Crónica de Opinião – Lopes Guerreiro – 12/09/2023
Marco Abundância 12/09/2023
A crónica de opinião de Lopes Guerreiro.
A educação é mesmo uma paixão?
Em 1995, por altura da campanha eleitoral, António Guterres lançou o slogan da paixão pela educação. Em 2015, novamente numa campanha eleitoral, António Costa afirmou: “É hora de voltarmos a dizer, … , que a educação tem que ser de novo uma paixão deste país e é necessário investir na nossa Educação”.
A poucos dias do início de mais um ano lectivo, importa reflectir até que ponto a paixão do PS pela Educação se tem efectivado, até porque está mais próximo de falhar um país que não aposta tudo na educação e formação da sua população, porque a escola pública deve ter como principal função servir de elevador social, corrigindo desigualdades sociais e contribuindo para criar uma sociedade mais justa.

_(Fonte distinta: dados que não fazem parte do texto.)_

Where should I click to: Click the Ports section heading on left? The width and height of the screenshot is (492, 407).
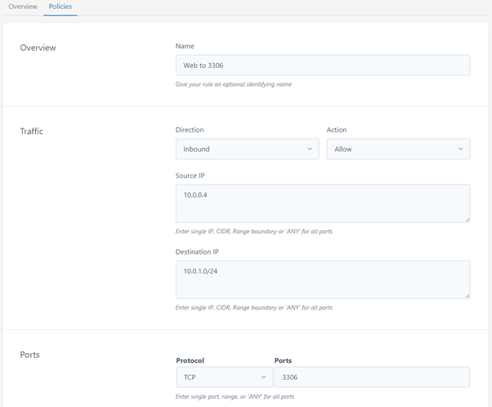[x=29, y=355]
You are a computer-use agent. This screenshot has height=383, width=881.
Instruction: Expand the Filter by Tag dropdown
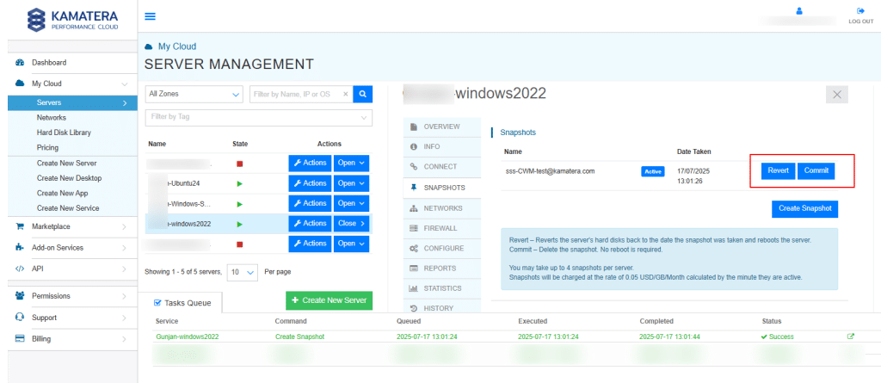click(258, 117)
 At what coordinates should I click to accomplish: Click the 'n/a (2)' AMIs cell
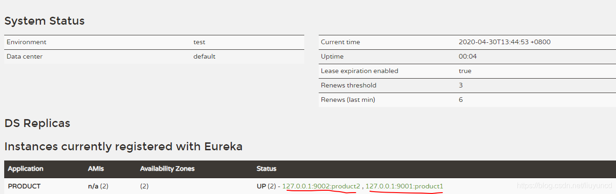coord(98,186)
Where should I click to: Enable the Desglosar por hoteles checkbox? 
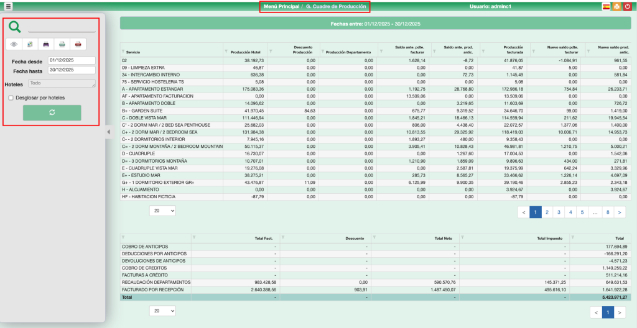point(11,98)
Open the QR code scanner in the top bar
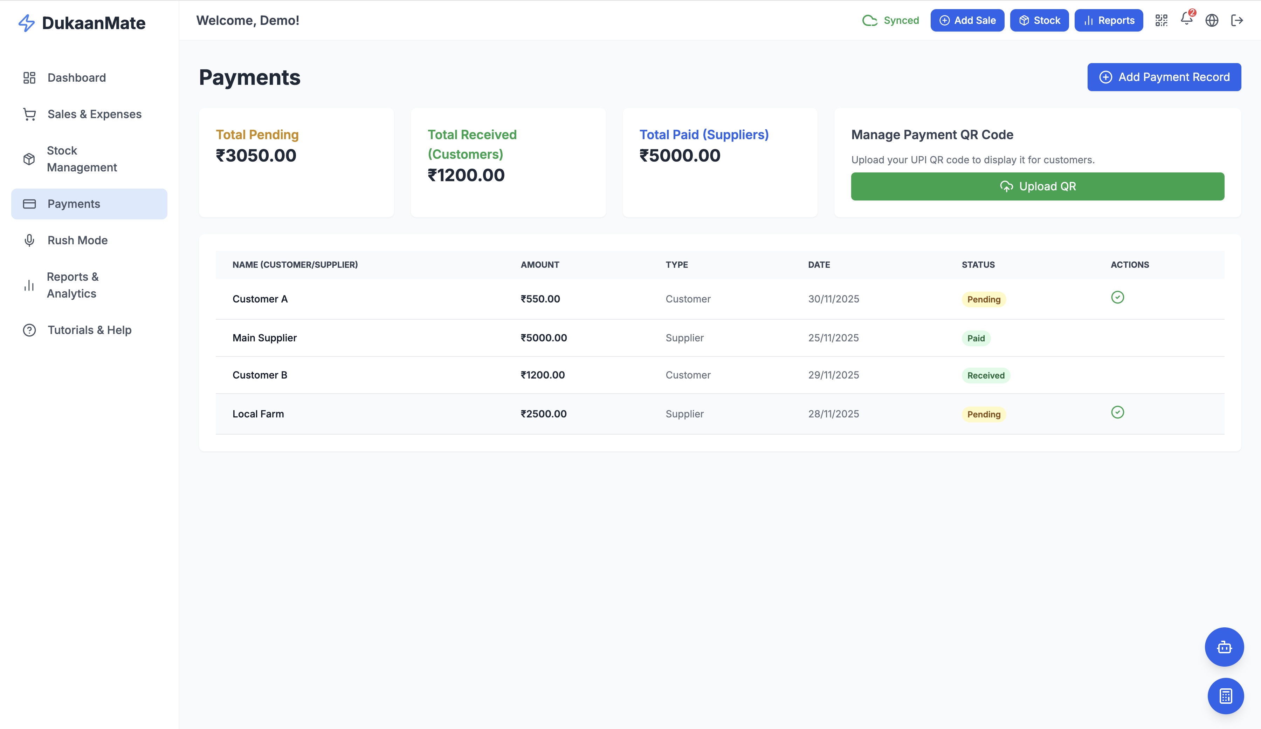1261x729 pixels. click(x=1161, y=20)
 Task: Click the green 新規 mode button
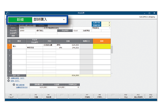pyautogui.click(x=20, y=20)
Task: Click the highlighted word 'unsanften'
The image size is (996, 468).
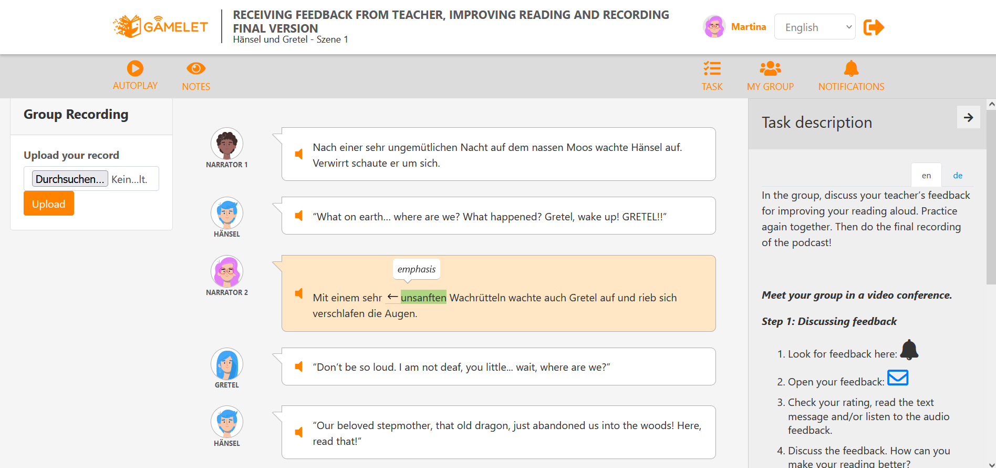Action: (423, 298)
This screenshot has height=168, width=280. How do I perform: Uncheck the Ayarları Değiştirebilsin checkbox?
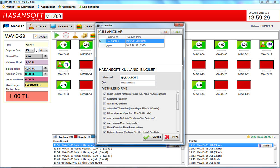coord(105,103)
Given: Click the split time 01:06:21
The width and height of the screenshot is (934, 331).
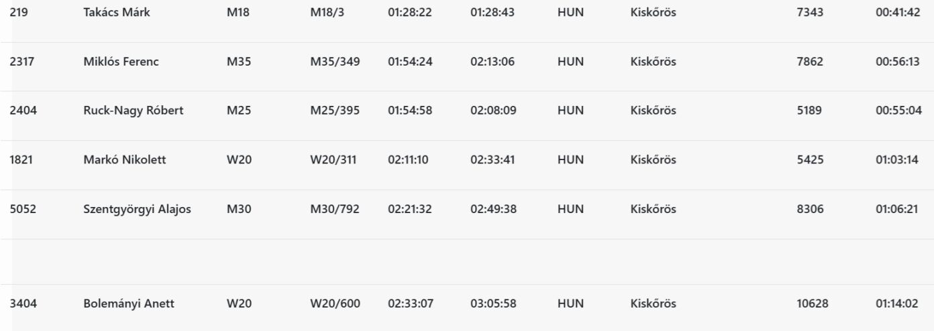Looking at the screenshot, I should pos(898,209).
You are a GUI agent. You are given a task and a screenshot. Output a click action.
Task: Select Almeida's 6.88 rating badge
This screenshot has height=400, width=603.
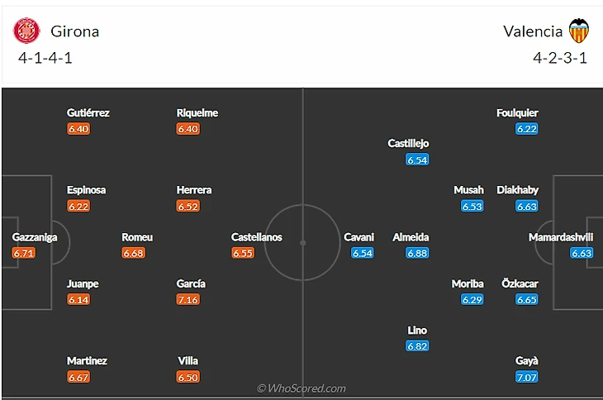coord(417,253)

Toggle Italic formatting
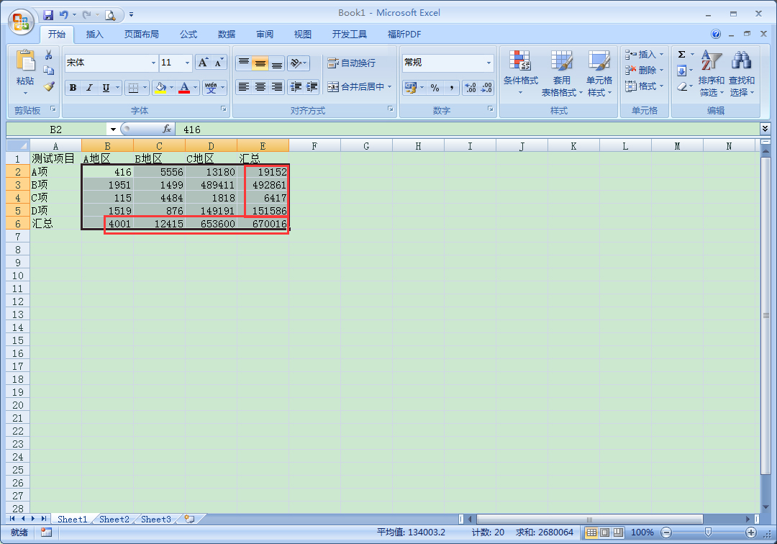click(x=89, y=88)
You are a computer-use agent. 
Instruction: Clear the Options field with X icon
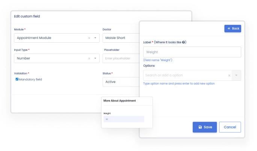pos(229,76)
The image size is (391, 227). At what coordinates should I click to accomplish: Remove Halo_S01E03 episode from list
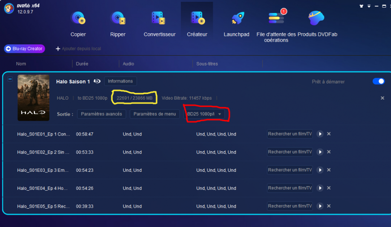pos(329,170)
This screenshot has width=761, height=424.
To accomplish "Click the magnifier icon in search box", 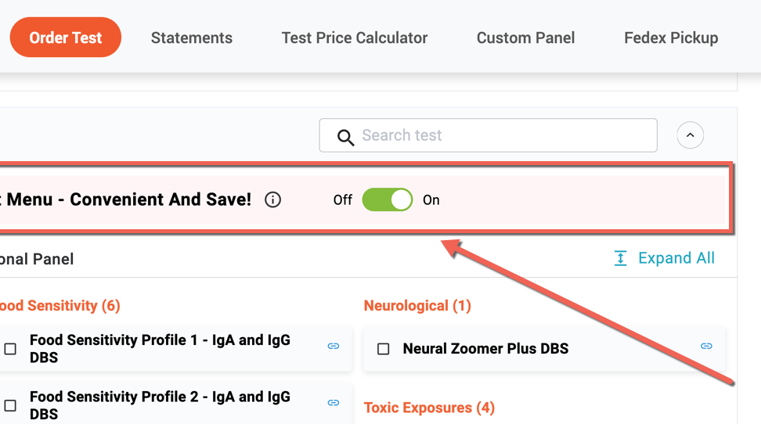I will pyautogui.click(x=345, y=137).
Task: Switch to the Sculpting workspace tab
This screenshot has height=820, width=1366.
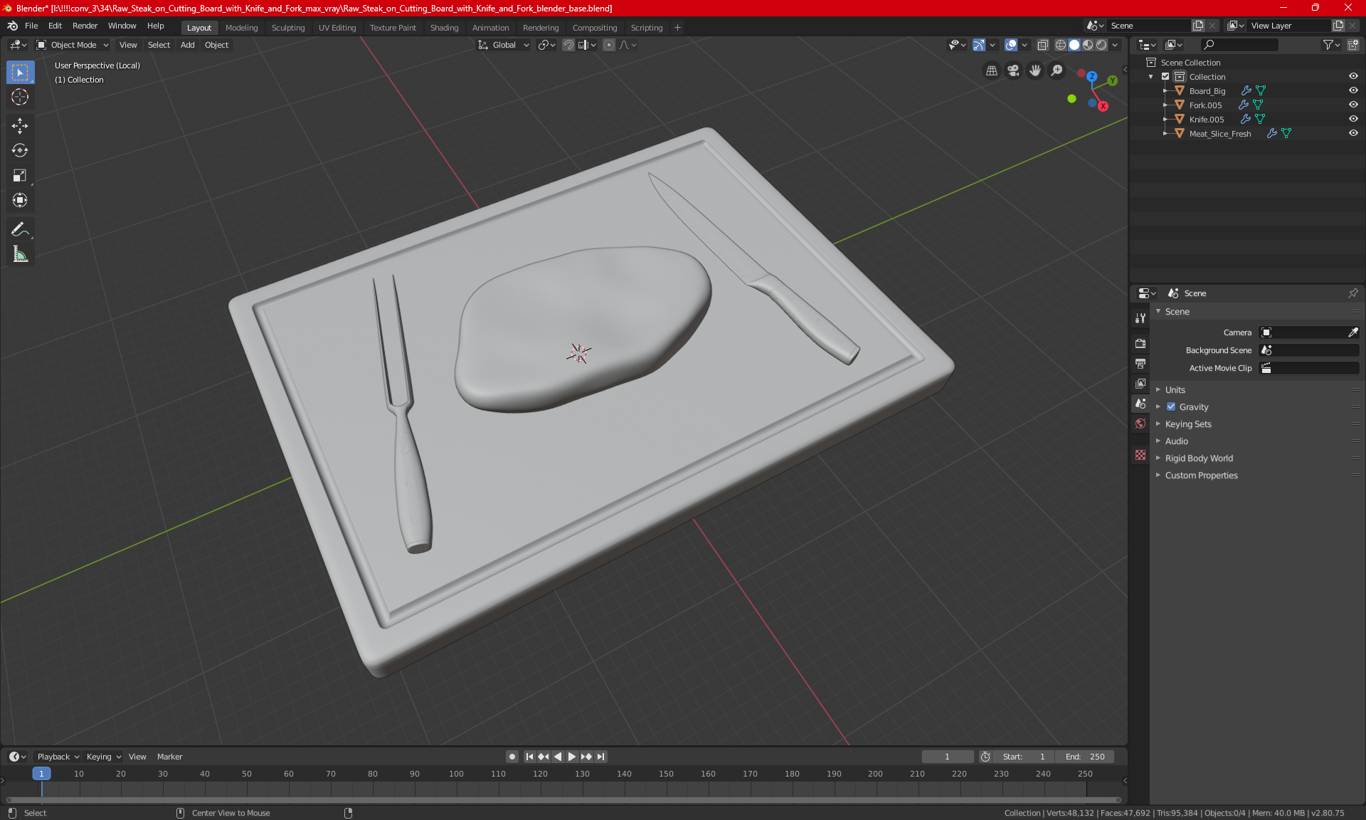Action: click(287, 28)
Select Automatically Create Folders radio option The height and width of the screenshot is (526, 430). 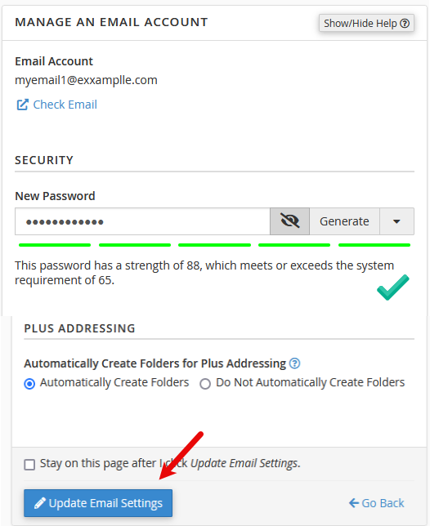click(x=29, y=383)
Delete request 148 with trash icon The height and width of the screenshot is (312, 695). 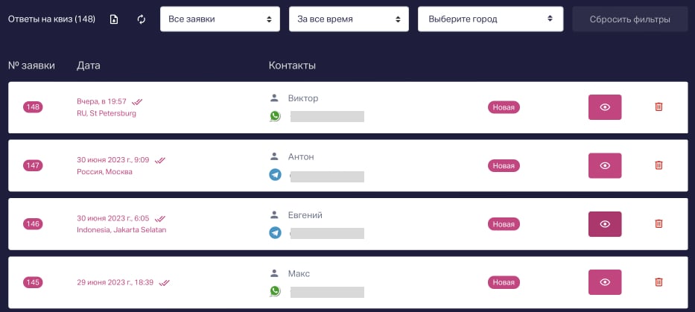pos(658,107)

António Costa, na Academia da JS, recordou essa paixão do PS pela Educação enaltecendo o aumento significativo registado de alunos no ensino pré-primário e superior e na redução, também significativa, dos números do abandono escolar, entre outros indicadores positivos, entretanto registados, garantindo que o governo iria continuar essa aposta.
Entretanto, para além das polémicas reformas na carreira docente e na avaliação do desempenho dos docentes no ensino básico e secundário, assistiu-se a uma degradação ininterrupta da imagem da profissão docente e do declínio do seu reconhecimento social, daí tendo resultado o crescente desinteresse pela carreira docente, que está a dificultar ou, mesmo, impedir o preenchimento de todas as vagas, devido à aposentação de um elevado número de professores e aos baixos números de estudantes a formarem-se para a docência.
Todos temos ainda presente o que foi o ano lectivo passado, que se desejava que fosse um ano de regresso à normalidade, depois dos problemas causados pela pandemia da COVID-19, e que acabou por ser um ano muito complicado para os alunos e famílias, em resultado das inúmeras greves registadas ao longo do ano. Este ano, e ao contrário do que afirma o governo do optimista António Costa, tudo indica que vamos continuar com mais do mesmo, tendo os sindicatos agendado mais greves, pelos objectivos por que lutaram durante todo o ano passado sem terem, em sua opinião, alcançado mais do que algumas migalhas e alguns presentes envenenados. E, entretanto, segundo os sindicatos, as aulas vão recomeçar com centenas de tempos por preencher por falta de professores e alguns destes a não aceitarem a colocação longe de casa, por não conseguirem suportar os custos da deslocação e do alojamento, com as dificuldades para alunos e famílias que daí resultam .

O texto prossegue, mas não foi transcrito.